Dear America, Diets Aren't Working.
Updated: Feb 27
Diets are like a manipulative boyfriend.
You keep going back to them hoping that they've changed and that they'll maybe even change you for the better. "This time it'll work," you say to yourself.
More idealistic than realistic, you envision what could be instead of what will inevitably happen: humiliation and gaslighting. Don't go back to your manipulative boyfriend. You can do better.
You deserve better.
The same goes for dieting – you deserve better.
From the Mediterranean to the Ketogenic to the Paleo to the Vegan to the Carnivore, diets have overtaken American society by storm.
Each year 45 million Americans go on some sort of nutritional diet. Yet, as diets are becoming more pervasive, Americans are getting less and less healthy.
Diseases of all calibers are pervading amidst the escalation of conscientious eating. It has become quite evident to me that the diet method is missing the mark.
Frankly, it has created more health problems than it has solved.
I'll admit that some diets appear to be more advantageous than others, but diets – as a whole – have tarnished our disposition towards food.
They've introduced the notion that a life of health and well-being cannot coexist with a life of eating delicious, satiating foods.
The greatest example of this is the calorie-centric position that American health practitioners use to frame their advice.
They'll advise low-fat dairy over full-fat dairy products or skinless chicken breast over a steak. As I've written before, the calorie counting approach is a superficial approach to nutrition.
It's unsustainable, life-torturing, and fails to shed light on the critical concept of nutrient density.
Other dietary regimens such as the ketogenic diet or a low-fat diet have success stories.
It's true that some people have had weight loss success by adhering to these protocols. However, these sorts of diets – ones that demonize a certain macronutrient – are almost never sustainable.
A 2020 study published in the British Medical Journal reinforces the idea that dieting is not the solution for advancing and maintaining health.
Surveying 15 popular-named diets (Atkins, Zone, South Beach, Paleo, Jenny Craig, etc) the study found that these programs indicate short-term success, but fail to provide long-lasting results.
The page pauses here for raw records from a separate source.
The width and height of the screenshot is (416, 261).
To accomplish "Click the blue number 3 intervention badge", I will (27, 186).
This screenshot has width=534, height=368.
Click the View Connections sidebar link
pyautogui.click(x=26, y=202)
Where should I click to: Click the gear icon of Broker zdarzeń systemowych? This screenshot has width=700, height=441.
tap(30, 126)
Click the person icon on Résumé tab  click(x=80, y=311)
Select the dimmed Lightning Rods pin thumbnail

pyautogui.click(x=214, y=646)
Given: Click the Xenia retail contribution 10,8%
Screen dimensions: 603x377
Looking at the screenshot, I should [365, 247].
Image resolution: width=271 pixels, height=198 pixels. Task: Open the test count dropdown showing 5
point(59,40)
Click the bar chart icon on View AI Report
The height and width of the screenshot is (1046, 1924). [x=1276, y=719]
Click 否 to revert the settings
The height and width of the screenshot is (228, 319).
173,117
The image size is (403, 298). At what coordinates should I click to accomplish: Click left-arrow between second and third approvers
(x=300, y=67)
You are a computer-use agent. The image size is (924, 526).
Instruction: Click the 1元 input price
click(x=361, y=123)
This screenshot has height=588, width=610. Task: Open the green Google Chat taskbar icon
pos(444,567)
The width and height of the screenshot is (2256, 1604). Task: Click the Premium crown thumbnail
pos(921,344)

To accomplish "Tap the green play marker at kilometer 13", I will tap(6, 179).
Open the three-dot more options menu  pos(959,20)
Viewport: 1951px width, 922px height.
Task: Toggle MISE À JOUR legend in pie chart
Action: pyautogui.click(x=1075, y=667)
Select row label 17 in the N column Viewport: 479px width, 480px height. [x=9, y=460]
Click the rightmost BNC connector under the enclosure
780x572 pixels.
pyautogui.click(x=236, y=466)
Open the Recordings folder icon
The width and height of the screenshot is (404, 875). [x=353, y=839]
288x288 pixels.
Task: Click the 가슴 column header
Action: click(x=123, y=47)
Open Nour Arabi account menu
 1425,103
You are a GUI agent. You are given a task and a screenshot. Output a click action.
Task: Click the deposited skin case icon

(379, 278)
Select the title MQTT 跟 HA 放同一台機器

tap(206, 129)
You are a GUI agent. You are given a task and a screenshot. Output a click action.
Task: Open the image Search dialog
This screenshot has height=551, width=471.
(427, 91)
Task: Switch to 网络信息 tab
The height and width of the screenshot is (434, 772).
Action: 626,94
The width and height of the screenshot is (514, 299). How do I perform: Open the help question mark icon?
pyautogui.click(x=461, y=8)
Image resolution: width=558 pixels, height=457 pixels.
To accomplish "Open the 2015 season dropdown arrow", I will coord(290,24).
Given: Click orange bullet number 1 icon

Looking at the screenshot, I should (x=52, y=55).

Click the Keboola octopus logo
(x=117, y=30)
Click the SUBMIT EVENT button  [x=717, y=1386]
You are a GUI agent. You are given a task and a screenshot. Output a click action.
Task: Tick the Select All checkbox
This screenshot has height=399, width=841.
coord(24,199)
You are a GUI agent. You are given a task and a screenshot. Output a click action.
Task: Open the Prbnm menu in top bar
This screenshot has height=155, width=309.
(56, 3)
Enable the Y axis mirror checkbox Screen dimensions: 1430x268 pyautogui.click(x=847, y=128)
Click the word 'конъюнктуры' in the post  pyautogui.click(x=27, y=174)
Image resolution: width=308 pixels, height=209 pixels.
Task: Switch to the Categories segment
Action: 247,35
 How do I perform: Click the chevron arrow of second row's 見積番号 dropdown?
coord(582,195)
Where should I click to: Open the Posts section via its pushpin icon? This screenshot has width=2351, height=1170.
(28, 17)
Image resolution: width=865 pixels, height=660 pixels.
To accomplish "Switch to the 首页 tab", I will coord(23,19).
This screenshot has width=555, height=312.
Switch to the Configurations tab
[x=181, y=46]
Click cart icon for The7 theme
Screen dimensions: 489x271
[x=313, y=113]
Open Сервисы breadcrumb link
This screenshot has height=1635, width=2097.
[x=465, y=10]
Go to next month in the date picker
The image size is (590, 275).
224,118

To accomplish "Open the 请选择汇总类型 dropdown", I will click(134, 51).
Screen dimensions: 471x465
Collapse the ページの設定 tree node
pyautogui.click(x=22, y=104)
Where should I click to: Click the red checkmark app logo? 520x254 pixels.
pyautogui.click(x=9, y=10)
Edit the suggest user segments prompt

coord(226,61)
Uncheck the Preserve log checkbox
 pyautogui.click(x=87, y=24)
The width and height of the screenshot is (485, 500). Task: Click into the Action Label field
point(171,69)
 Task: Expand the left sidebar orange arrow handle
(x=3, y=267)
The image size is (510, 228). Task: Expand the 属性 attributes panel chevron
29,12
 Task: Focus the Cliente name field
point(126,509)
It concludes,
"Moderate certainty evidence shows that most macronutrient diets, over six months, result in modest weight loss and substantial improvements in cardiovascular risk factors, particularly blood pressure. At 12 months the effects on weight reduction and improvements in cardiovascular risk factors largely disappear." (1)
Where, then, does this leave us? Does this mean that the relationship between food and health is insignificant and inconsequential?
Should we even care about what we eat if dieting doesn't work?
By no means is this the answer.
Food is the most integral, determinative influence on health. There are, of course, other factors such as genetics or exercise that impact health.
But what we eat is the principal component of health. To believe otherwise is witless and nonsensical.
In order to experience the benefits of food's effect on health, we must quit dieting.
We must stop viewing food as carbs, fat, protein, & calories. These methods have incapacitated us to appreciate food.
Food is a gift, not a curse.
We must be led by piquancy instead of metrics.
The best diet is no diet. But don't misinterpret what I'm saying – there are harmful foods that we shouldn't eat.
However, there is a wealth of foods and flavors that are health-advancing.
We should celebrate the endless ingredients that we can use to create nutrient-dense, delicious meals.
Foods like pasture-raised meat, fresh seafood, hundreds of fruits & veggies, sprouted grains, cheese, eggs, nuts & seeds, honey, and of course, butter.
Stop dieting, get creative, and start cooking delicious foods.